O género bacteriano Mycobacterium tem a honra duvidoso de incluir a espécie responsável para duas das doenças infecciosas humanas crônicas as mais conhecidas: tuberculose e lepra. Mas ao contrário de seus primos mais famosos, para que as estratégias eficazes do tratamento têm estado por muito tempo disponíveis, é os 200 ou a espécie tão menos conhecido do Mycobacterium que estão causando actualmente uma ressurgência nas doenças pulmonares recentemente.

Referido colectivamente como mycobacteria nontuberculous (NTM), estas espécies são encontradas extensamente no solo e na água. Contudo, se dado a possibilidade, NTM pode causar infecções sérias da pele e do pulmão em pacientes suscetíveis. Um dos impedimentos os mais grandes ao tratamento de infecções de NTM é a dificuldade em dizer as bactérias distante, particularmente na subespécie ao nível. A identificação exacta é crucial embora, porque as espécies diferentes mostram níveis de variação de compreensibilidade às terapias antibióticas diferentes.

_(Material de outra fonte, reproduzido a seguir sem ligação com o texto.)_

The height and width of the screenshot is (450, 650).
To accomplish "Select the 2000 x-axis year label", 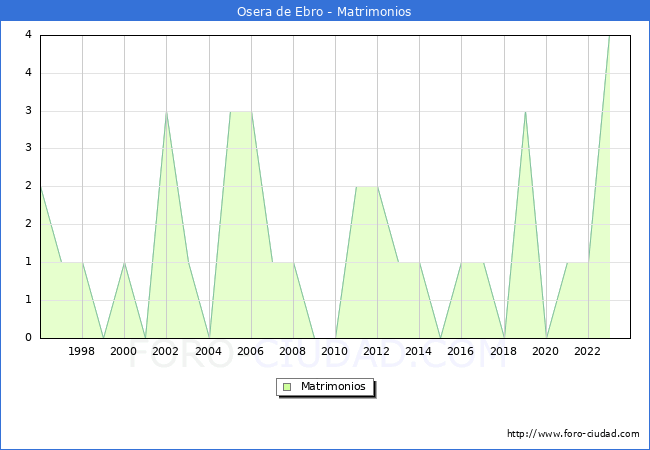I will tap(124, 351).
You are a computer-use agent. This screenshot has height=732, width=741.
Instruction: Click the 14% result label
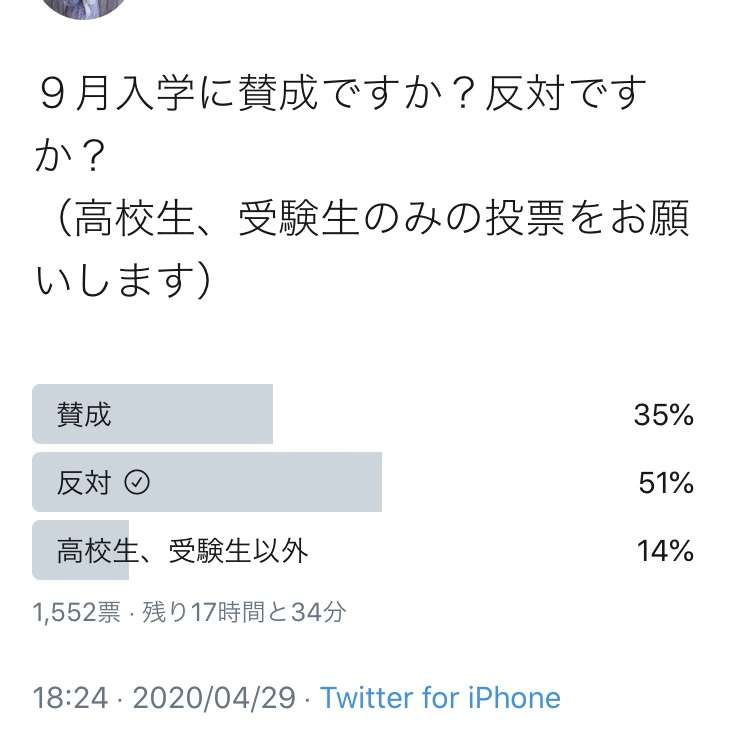[665, 551]
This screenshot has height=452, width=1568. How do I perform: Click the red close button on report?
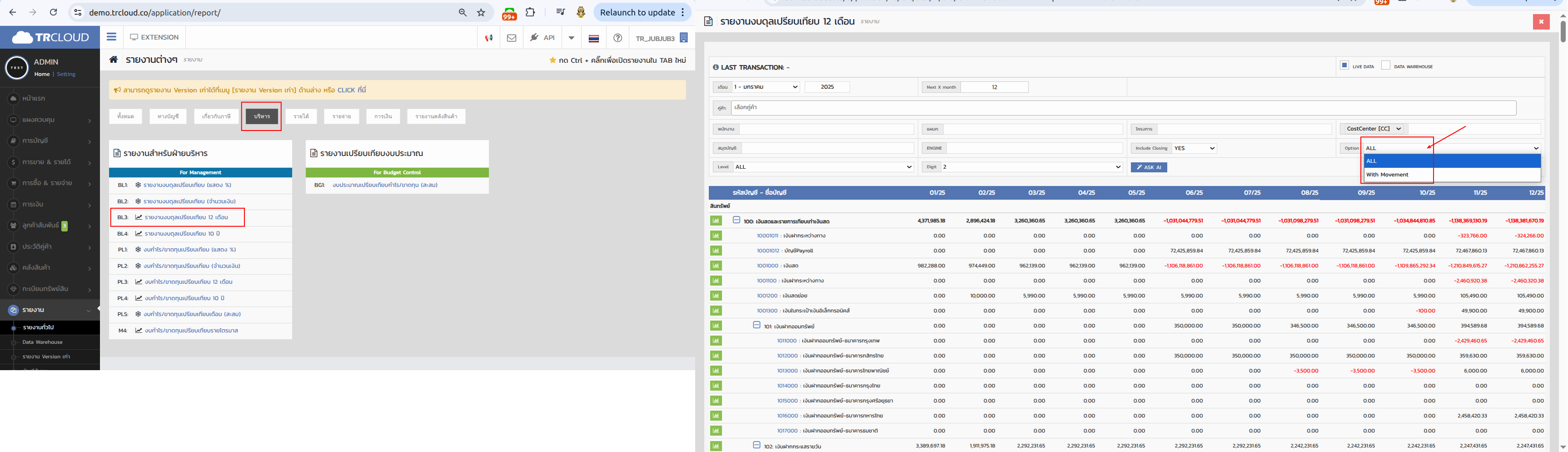[1541, 22]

Para endereçar a falta de um método exacto e sensível da identificação para NTM, uma equipa de investigação da universidade de Osaka e a universidade do Ryukyus em Japão desenvolveram o software que identifica confiantemente NTM baseado em dados da seqüência dos genes bacterianos. Em um papel publicado este mês em micróbios emergentes e em infecções, os pesquisadores explicam como desenvolveram o software e o que significa para o tratamento de infecções de NTM.

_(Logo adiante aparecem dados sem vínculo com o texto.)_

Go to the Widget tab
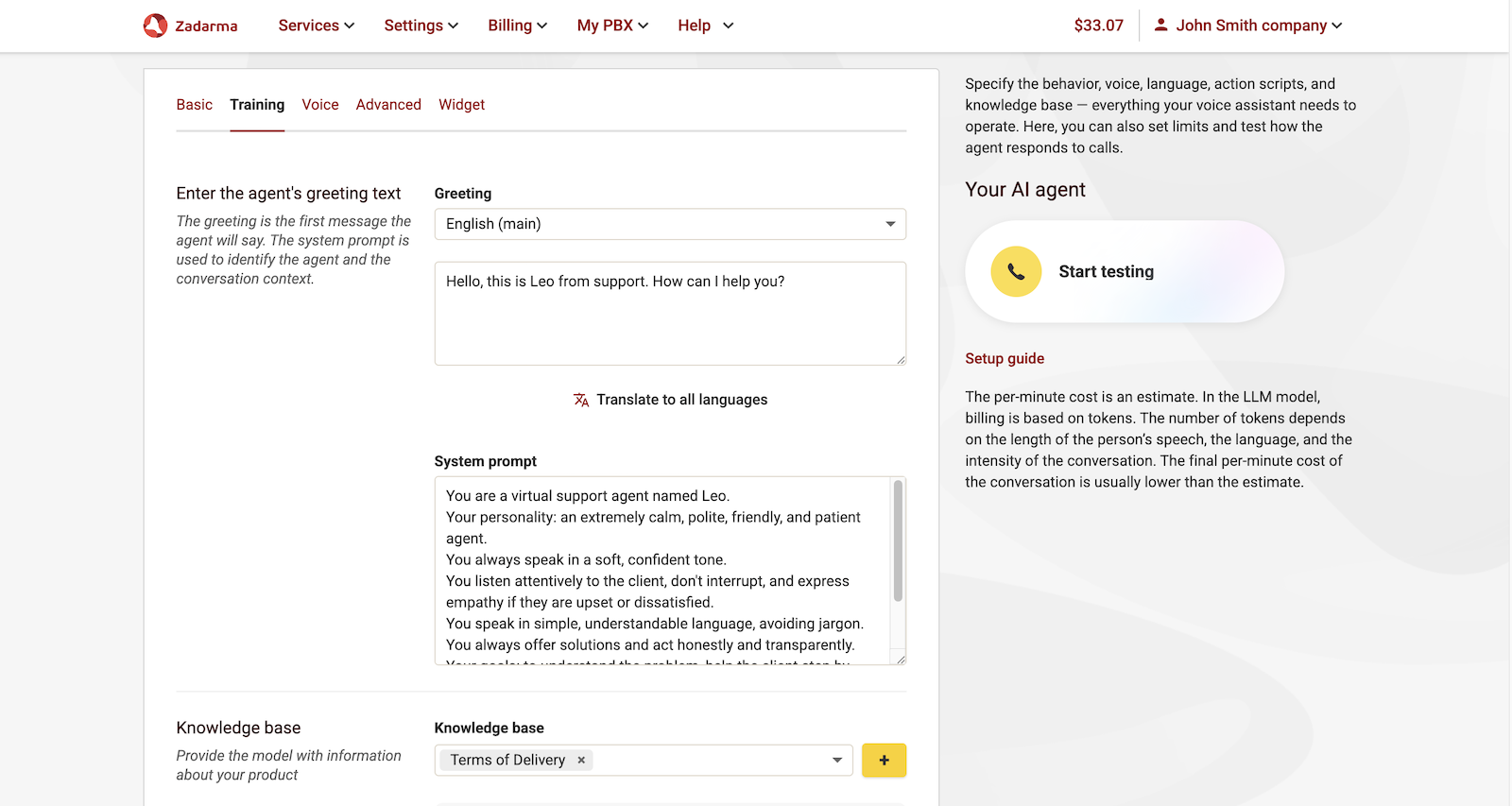 click(461, 105)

“Entre os métodos actuais da identificação de NTM, o mais sensíveis e o exactos são baseados na informação genomic,” diz Shota Nakamura autor. “Contudo, apesar da necessidade reconhecida para os dados genomic de alta qualidade que permitem a identificação de NTM à subespécie em nível, as bases de dados actuais contêm somente os conjuntos para 148 espécies. Conseqüentemente, neste estudo, nós arranjamos em seqüência os genomas de umas 27 espécies mais adicional e resequenced os genomas de 36 espécies.”

Usando suas seqüências recentemente adquiridas conjuntamente com 7.484 conjuntos previamente publicados do genoma, os pesquisadores desenvolveram uma base de dados detalhada de 175 espécies de NTM identificadas baseadas nas seqüências de 184 genes separados. Sabido como a seqüência do multilocus que datilografa, cada espécie pode ser diferenciada por sua combinação específica de diferenças da seqüência dentro dos 184 genes. A base de dados igualmente incluiu a outra espécie do Mycobacterium para a comparação.

Uma vez que nós tínhamos montado nossa base de dados, nós desenvolvemos o software, chamado o mlstverse, que compara seqüências desconhecidas contra a base de dados, tendo por resultado a identificação exacta de NTM. Quando nós comparamos nosso método com outras aproximações para a identificação de 29 isolados clínicos de NTM, o mlstverse era o único método que identificou todos os 29 isolados à subespécie ao nível.”

Yuki Matsumoto, autor principal do estudo

As aplicações possíveis são prometedoras--Takeshi Kinjo, um médico na universidade do hospital de Ryukyus, diz que “este método pode potencial ser usado para identificar NTM dos espécimes clínicos, permitindo a aplicação de terapias visadas e melhorando as taxas da cura de infecções NTM-associadas.”

Source:
Journal reference:

Matsumoto, Y. et al. (2019) Comprehensive subspecies identification of 175 nontuberculous mycobacteria species based on 7547 genomic profiles. Emerging Microbes & Infections. doi.org/10.1080/22221751.2019.1637702.